--- START ---
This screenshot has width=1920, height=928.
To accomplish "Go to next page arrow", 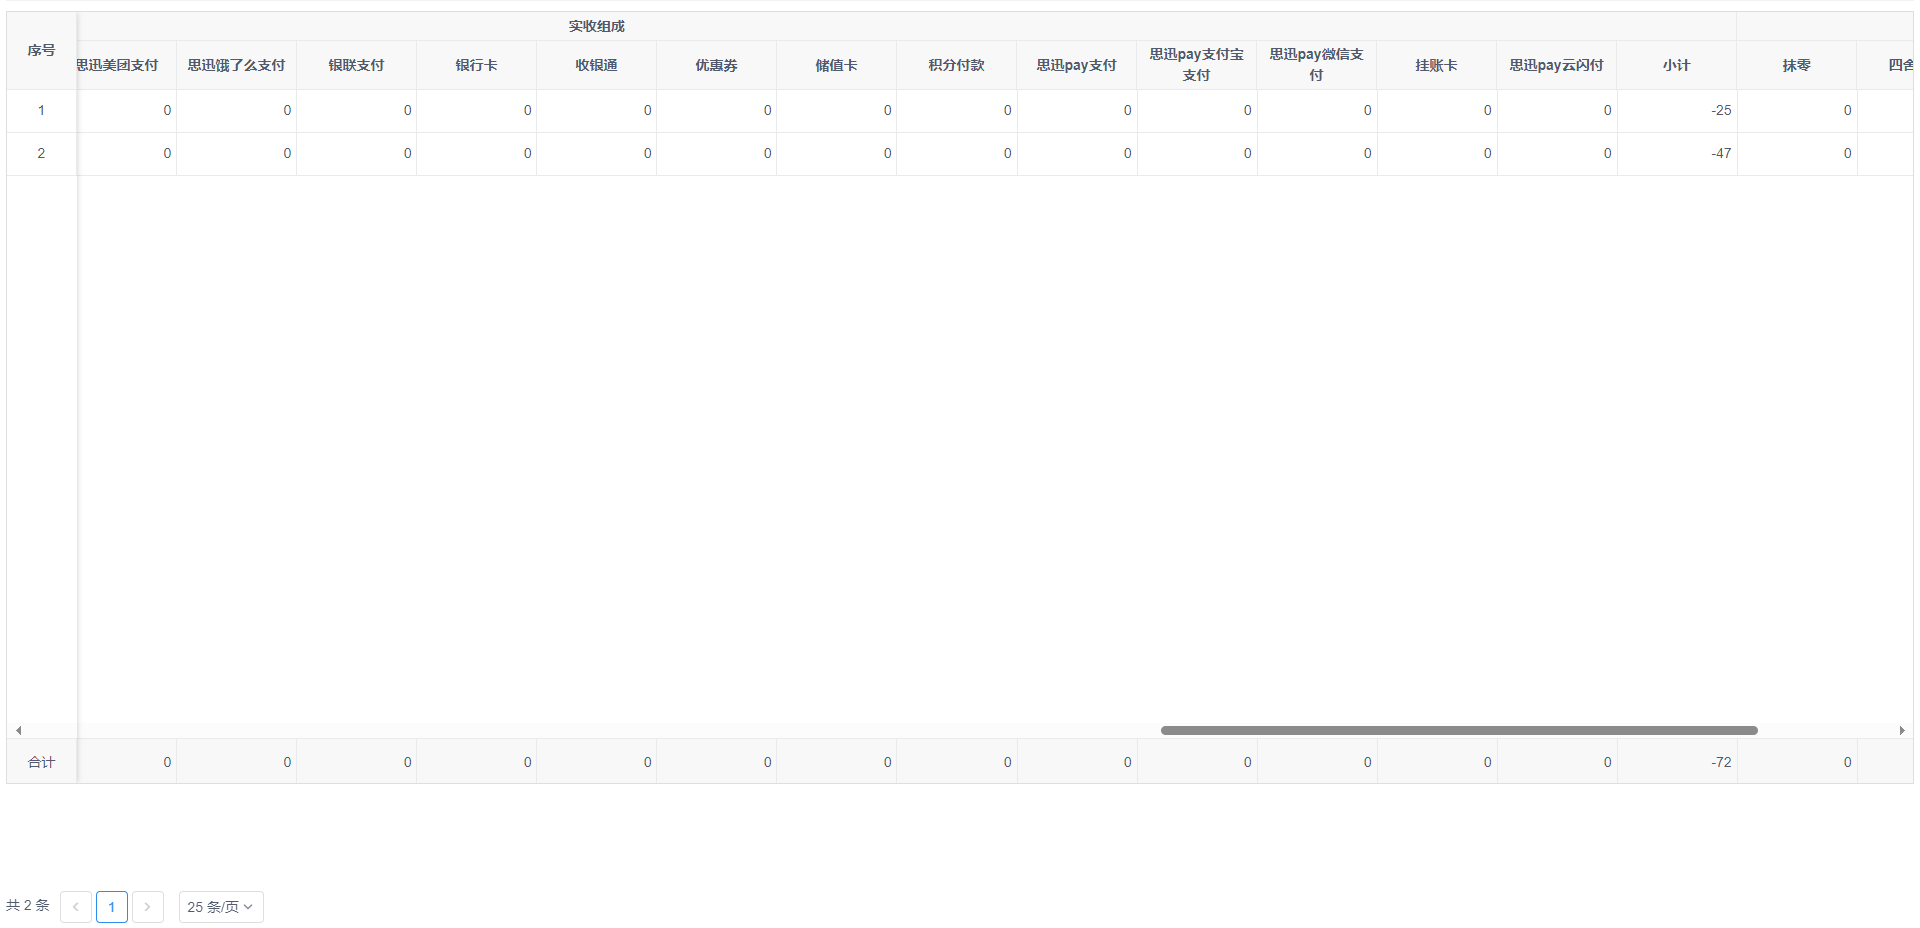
--- END ---
--- START ---
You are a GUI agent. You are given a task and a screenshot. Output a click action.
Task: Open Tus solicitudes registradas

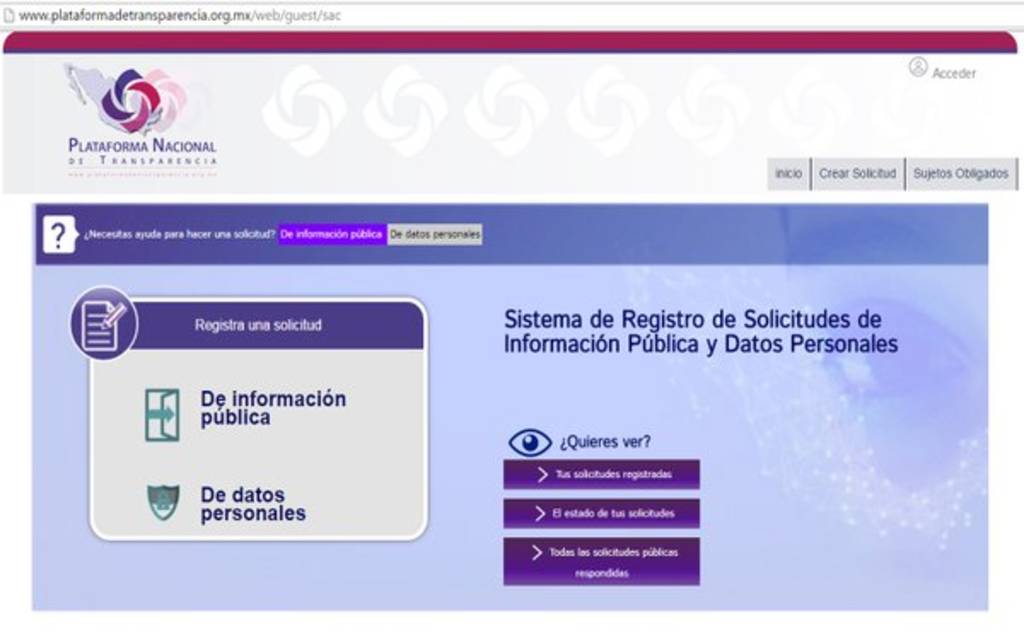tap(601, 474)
--- END ---
Wherever the string "screenshot" occurs in the listing, return the line it sits on.

This screenshot has width=1920, height=928.
You are a GUI agent. You are given a task and a screenshot. Output a click action.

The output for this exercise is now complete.